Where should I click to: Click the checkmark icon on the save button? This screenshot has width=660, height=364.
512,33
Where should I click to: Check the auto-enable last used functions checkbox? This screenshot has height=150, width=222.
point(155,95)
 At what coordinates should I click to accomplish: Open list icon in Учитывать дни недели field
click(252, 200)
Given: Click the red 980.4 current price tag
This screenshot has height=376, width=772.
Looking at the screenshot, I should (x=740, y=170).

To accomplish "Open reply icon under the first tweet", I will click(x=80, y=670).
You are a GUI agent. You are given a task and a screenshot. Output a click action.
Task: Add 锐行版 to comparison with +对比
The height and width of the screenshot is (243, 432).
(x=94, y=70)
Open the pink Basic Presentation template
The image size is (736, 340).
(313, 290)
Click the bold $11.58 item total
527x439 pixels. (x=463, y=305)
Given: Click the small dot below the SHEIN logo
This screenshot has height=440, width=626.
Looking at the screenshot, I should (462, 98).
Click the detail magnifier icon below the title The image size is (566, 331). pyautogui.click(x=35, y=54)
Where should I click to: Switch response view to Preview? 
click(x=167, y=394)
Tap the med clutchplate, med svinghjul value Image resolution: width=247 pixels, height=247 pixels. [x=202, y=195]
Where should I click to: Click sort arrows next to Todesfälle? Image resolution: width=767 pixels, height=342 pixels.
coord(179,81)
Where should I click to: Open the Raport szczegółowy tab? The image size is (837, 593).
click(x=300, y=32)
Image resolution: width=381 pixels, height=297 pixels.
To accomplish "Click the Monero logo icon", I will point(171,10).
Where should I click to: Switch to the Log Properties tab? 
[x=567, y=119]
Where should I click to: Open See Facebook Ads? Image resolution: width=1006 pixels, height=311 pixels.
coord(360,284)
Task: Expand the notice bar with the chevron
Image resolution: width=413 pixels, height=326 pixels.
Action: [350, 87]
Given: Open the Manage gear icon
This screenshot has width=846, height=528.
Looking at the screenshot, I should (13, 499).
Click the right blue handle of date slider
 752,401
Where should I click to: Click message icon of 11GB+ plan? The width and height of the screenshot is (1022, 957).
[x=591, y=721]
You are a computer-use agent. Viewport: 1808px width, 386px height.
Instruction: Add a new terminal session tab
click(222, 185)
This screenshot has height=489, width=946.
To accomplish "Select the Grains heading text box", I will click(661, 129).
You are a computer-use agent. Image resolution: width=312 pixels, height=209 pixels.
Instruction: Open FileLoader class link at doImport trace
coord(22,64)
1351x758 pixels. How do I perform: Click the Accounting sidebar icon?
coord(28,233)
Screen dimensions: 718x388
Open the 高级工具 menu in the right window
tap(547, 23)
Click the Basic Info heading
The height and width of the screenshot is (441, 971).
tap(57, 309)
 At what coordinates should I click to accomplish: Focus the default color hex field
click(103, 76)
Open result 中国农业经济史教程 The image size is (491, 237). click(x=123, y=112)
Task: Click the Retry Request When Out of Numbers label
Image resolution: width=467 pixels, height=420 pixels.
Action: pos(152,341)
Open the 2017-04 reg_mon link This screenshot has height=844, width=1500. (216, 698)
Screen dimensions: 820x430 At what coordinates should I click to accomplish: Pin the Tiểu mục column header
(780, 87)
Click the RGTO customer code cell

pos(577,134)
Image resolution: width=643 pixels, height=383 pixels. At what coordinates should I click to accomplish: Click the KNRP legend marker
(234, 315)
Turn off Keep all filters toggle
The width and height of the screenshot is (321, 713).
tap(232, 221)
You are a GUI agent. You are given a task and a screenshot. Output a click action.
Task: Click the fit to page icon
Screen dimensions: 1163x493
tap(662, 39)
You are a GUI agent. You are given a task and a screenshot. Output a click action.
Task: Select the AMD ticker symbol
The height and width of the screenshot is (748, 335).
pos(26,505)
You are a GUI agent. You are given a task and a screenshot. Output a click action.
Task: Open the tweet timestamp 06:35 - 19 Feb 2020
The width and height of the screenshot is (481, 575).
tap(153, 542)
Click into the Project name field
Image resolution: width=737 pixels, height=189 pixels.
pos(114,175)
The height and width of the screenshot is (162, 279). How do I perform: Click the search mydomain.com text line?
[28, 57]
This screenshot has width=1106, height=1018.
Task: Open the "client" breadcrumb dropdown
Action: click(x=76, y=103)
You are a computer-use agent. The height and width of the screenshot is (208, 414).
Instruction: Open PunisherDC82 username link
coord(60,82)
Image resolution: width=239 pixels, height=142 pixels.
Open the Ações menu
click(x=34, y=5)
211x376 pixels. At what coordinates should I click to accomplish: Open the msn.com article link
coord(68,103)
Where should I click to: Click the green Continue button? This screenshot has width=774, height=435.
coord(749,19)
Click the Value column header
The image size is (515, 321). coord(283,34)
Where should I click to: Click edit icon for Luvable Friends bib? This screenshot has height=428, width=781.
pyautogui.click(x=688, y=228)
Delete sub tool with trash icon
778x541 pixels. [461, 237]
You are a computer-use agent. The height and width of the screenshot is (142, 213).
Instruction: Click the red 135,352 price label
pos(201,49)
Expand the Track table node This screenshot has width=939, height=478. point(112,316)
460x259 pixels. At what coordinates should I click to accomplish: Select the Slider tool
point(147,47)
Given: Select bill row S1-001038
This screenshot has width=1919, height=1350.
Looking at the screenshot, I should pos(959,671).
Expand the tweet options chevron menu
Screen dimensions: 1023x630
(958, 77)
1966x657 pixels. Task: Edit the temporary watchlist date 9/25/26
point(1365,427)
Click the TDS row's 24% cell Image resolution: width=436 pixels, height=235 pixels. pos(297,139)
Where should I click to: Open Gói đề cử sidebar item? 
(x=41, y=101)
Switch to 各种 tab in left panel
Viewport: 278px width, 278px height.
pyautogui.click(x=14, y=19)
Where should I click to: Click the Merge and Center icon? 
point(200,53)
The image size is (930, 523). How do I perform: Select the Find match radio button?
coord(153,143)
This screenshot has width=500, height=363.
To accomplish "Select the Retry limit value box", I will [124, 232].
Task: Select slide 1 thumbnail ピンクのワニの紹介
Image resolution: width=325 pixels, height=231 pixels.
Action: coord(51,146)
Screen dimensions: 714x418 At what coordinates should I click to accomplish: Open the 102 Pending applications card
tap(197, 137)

------------

→ About this task
Return the listing. Match it exactly.

→ Response area
Where should I click to: Click the checkmark icon on the save button? This screenshot has width=660, height=364.
512,33
Where should I click to: Check the auto-enable last used functions checkbox? This screenshot has height=150, width=222.
point(155,95)
 At what coordinates should I click to accomplish: Open list icon in Учитывать дни недели field
click(252, 200)
Given: Click the red 980.4 current price tag
This screenshot has height=376, width=772.
Looking at the screenshot, I should (x=740, y=170).

To accomplish "Open reply icon under the first tweet", I will click(x=80, y=670).
You are a GUI agent. You are given a task and a screenshot. Output a click action.
Task: Add 锐行版 to comparison with +对比
The height and width of the screenshot is (243, 432).
(x=94, y=70)
Open the pink Basic Presentation template
The image size is (736, 340).
(313, 290)
Click the bold $11.58 item total
527x439 pixels. (x=463, y=305)
Given: Click the small dot below the SHEIN logo
This screenshot has height=440, width=626.
Looking at the screenshot, I should (462, 98).
Click the detail magnifier icon below the title The image size is (566, 331). pyautogui.click(x=35, y=54)
Where should I click to: Switch response view to Preview? 
click(x=167, y=394)
Tap the med clutchplate, med svinghjul value Image resolution: width=247 pixels, height=247 pixels. [x=202, y=195]
Where should I click to: Click sort arrows next to Todesfälle? Image resolution: width=767 pixels, height=342 pixels.
coord(179,81)
Where should I click to: Open the Raport szczegółowy tab? The image size is (837, 593).
click(x=300, y=32)
Image resolution: width=381 pixels, height=297 pixels.
To accomplish "Click the Monero logo icon", I will point(171,10).
Where should I click to: Switch to the Log Properties tab? 
[x=567, y=119]
Where should I click to: Open See Facebook Ads? Image resolution: width=1006 pixels, height=311 pixels.
coord(360,284)
Task: Expand the notice bar with the chevron
Image resolution: width=413 pixels, height=326 pixels.
Action: [350, 87]
Given: Open the Manage gear icon
This screenshot has width=846, height=528.
Looking at the screenshot, I should (13, 499).
Click the right blue handle of date slider
 752,401
Where should I click to: Click message icon of 11GB+ plan? The width and height of the screenshot is (1022, 957).
[x=591, y=721]
You are a computer-use agent. Viewport: 1808px width, 386px height.
Instruction: Add a new terminal session tab
click(222, 185)
This screenshot has height=489, width=946.
To accomplish "Select the Grains heading text box", I will click(661, 129).
You are a computer-use agent. Image resolution: width=312 pixels, height=209 pixels.
Instruction: Open FileLoader class link at doImport trace
coord(22,64)
1351x758 pixels. How do I perform: Click the Accounting sidebar icon?
coord(28,233)
Screen dimensions: 718x388
Open the 高级工具 menu in the right window
tap(547, 23)
Click the Basic Info heading
The height and width of the screenshot is (441, 971).
tap(57, 309)
 At what coordinates should I click to accomplish: Focus the default color hex field
click(103, 76)
Open result 中国农业经济史教程 The image size is (491, 237). click(x=123, y=112)
Task: Click the Retry Request When Out of Numbers label
Image resolution: width=467 pixels, height=420 pixels.
Action: pos(152,341)
Open the 2017-04 reg_mon link This screenshot has height=844, width=1500. (216, 698)
Screen dimensions: 820x430 At what coordinates should I click to accomplish: Pin the Tiểu mục column header
(780, 87)
Click the RGTO customer code cell

pos(577,134)
Image resolution: width=643 pixels, height=383 pixels. At what coordinates should I click to accomplish: Click the KNRP legend marker
(234, 315)
Turn off Keep all filters toggle
The width and height of the screenshot is (321, 713).
tap(232, 221)
You are a GUI agent. You are given a task and a screenshot. Output a click action.
Task: Click the fit to page icon
Screen dimensions: 1163x493
tap(662, 39)
You are a GUI agent. You are given a task and a screenshot. Output a click action.
Task: Select the AMD ticker symbol
The height and width of the screenshot is (748, 335).
pos(26,505)
You are a GUI agent. You are given a task and a screenshot. Output a click action.
Task: Open the tweet timestamp 06:35 - 19 Feb 2020
The width and height of the screenshot is (481, 575).
tap(153, 542)
Click into the Project name field
Image resolution: width=737 pixels, height=189 pixels.
pos(114,175)
The height and width of the screenshot is (162, 279). How do I perform: Click the search mydomain.com text line?
[28, 57]
This screenshot has width=1106, height=1018.
Task: Open the "client" breadcrumb dropdown
Action: click(x=76, y=103)
You are a computer-use agent. The height and width of the screenshot is (208, 414).
Instruction: Open PunisherDC82 username link
coord(60,82)
Image resolution: width=239 pixels, height=142 pixels.
Open the Ações menu
click(x=34, y=5)
211x376 pixels. At what coordinates should I click to accomplish: Open the msn.com article link
coord(68,103)
Where should I click to: Click the green Continue button? This screenshot has width=774, height=435.
coord(749,19)
Click the Value column header
The image size is (515, 321). coord(283,34)
Where should I click to: Click edit icon for Luvable Friends bib? This screenshot has height=428, width=781.
pyautogui.click(x=688, y=228)
Delete sub tool with trash icon
778x541 pixels. [461, 237]
You are a computer-use agent. The height and width of the screenshot is (142, 213).
Instruction: Click the red 135,352 price label
pos(201,49)
Expand the Track table node This screenshot has width=939, height=478. point(112,316)
460x259 pixels. At what coordinates should I click to accomplish: Select the Slider tool
point(147,47)
Given: Select bill row S1-001038
This screenshot has width=1919, height=1350.
Looking at the screenshot, I should pos(959,671).
Expand the tweet options chevron menu
Screen dimensions: 1023x630
(958, 77)
1966x657 pixels. Task: Edit the temporary watchlist date 9/25/26
point(1365,427)
Click the TDS row's 24% cell Image resolution: width=436 pixels, height=235 pixels. pos(297,139)
Where should I click to: Open Gói đề cử sidebar item? 
(x=41, y=101)
Switch to 各种 tab in left panel
Viewport: 278px width, 278px height.
pyautogui.click(x=14, y=19)
Where should I click to: Click the Merge and Center icon? 
point(200,53)
The image size is (930, 523). How do I perform: Select the Find match radio button?
coord(153,143)
This screenshot has width=500, height=363.
To accomplish "Select the Retry limit value box", I will [124, 232].
Task: Select slide 1 thumbnail ピンクのワニの紹介
Image resolution: width=325 pixels, height=231 pixels.
Action: coord(51,146)
Screen dimensions: 714x418 At what coordinates should I click to accomplish: Open the 102 Pending applications card
tap(197, 137)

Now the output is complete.